- [Extracted records]:
--------------------------------------------------
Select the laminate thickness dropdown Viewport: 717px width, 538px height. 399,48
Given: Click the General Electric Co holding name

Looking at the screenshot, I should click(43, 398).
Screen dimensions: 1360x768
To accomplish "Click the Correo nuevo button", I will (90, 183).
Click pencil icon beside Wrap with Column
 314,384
--------------------------------------------------
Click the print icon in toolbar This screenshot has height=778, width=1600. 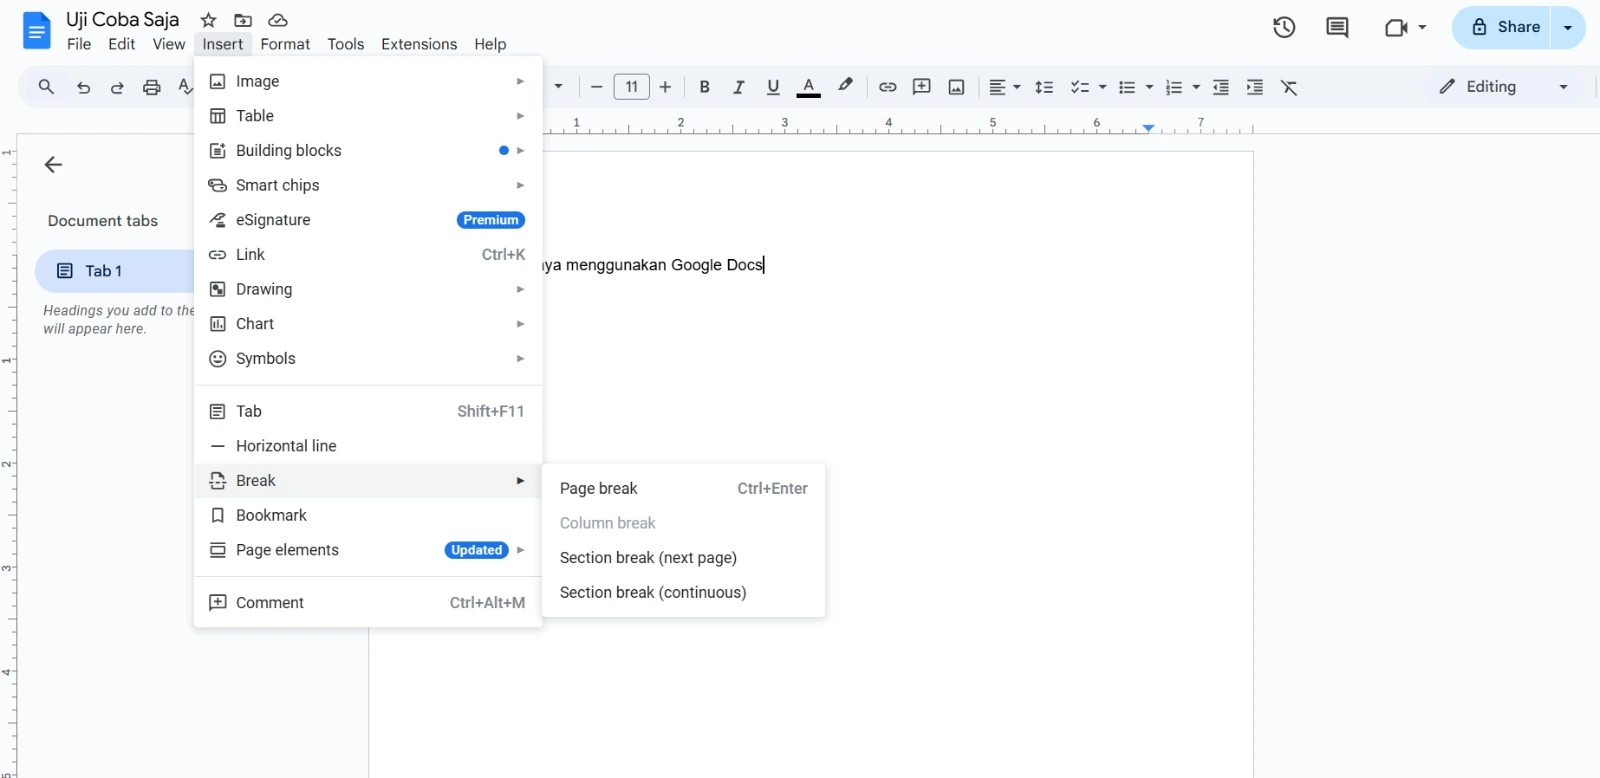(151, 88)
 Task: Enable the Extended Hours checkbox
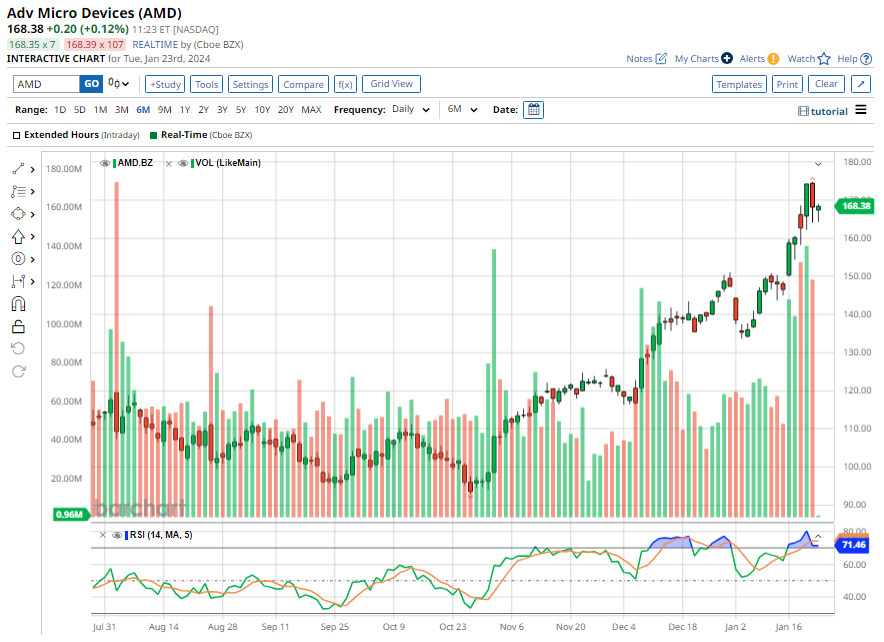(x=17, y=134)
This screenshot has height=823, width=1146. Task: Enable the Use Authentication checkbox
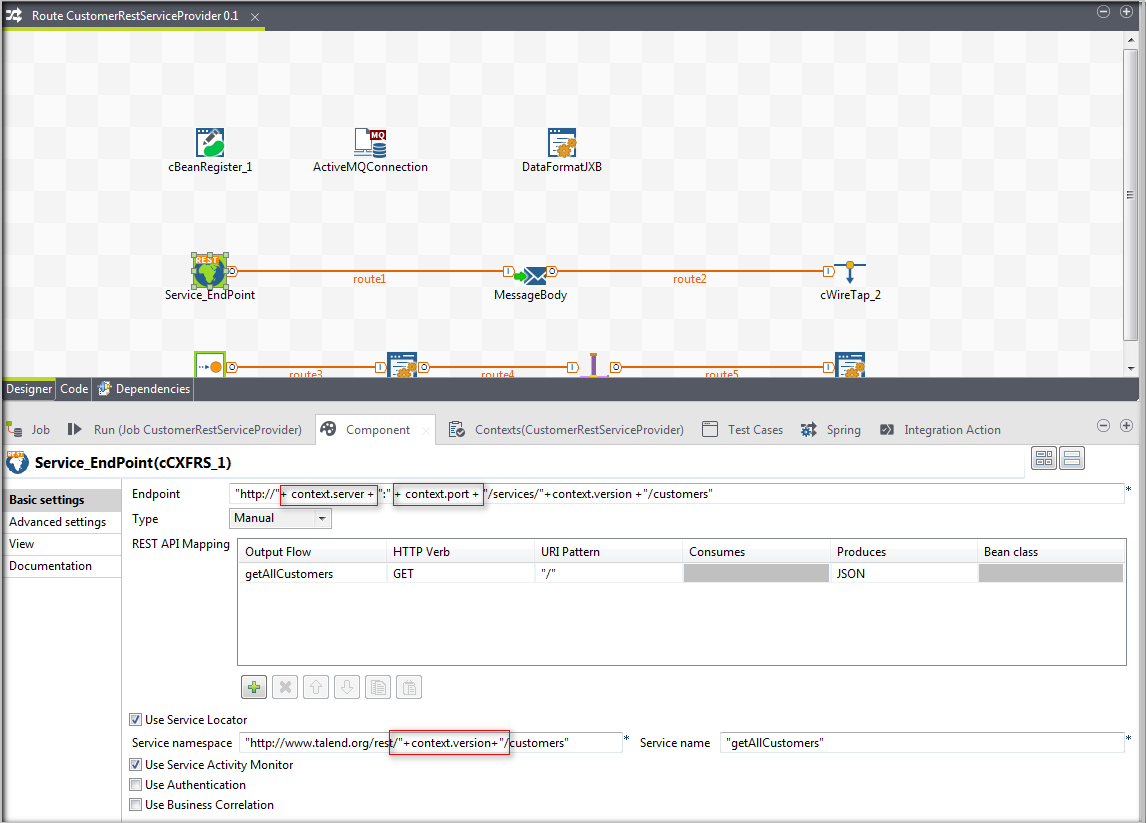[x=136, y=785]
--------------------------------------------------
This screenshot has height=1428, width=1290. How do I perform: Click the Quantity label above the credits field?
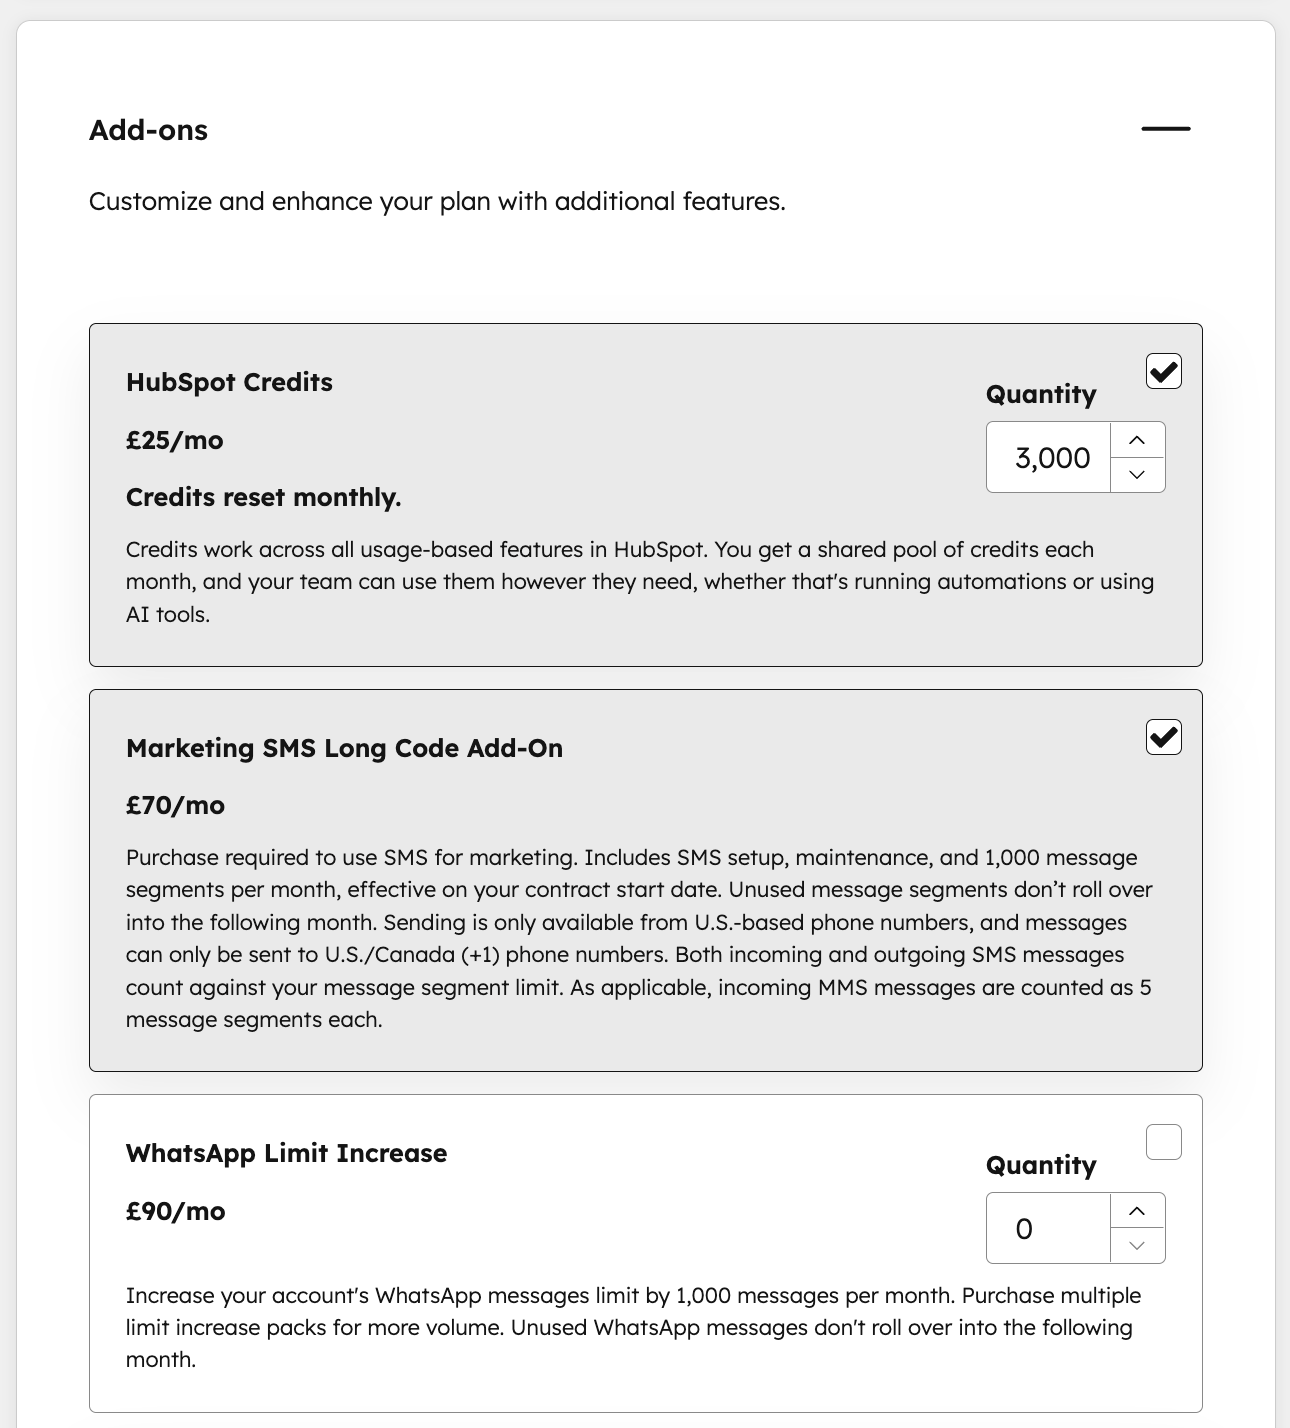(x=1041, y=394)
--------------------------------------------------
- [Exercise]:
Look above for the line with "Select the laminate" and the line with "Screen dimensions: 1360x768", and reproduce exactly those two lines plus every line between, nothing more.

- [Reply to the exercise]:
Select the laminate thickness dropdown Viewport: 717px width, 538px height. 399,48
Given: Click the General Electric Co holding name

Looking at the screenshot, I should click(43, 398).
Screen dimensions: 1360x768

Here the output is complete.